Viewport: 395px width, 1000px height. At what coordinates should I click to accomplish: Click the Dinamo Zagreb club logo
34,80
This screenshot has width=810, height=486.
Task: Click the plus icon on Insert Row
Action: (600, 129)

______

> [Stated goal] Reproduce the data above verbatim, line for line.

> [Solved problem]
Viewport: 395px width, 1000px height. At what coordinates should I click to accomplish: Click the Dinamo Zagreb club logo
34,80
This screenshot has width=810, height=486.
Task: Click the plus icon on Insert Row
Action: (600, 129)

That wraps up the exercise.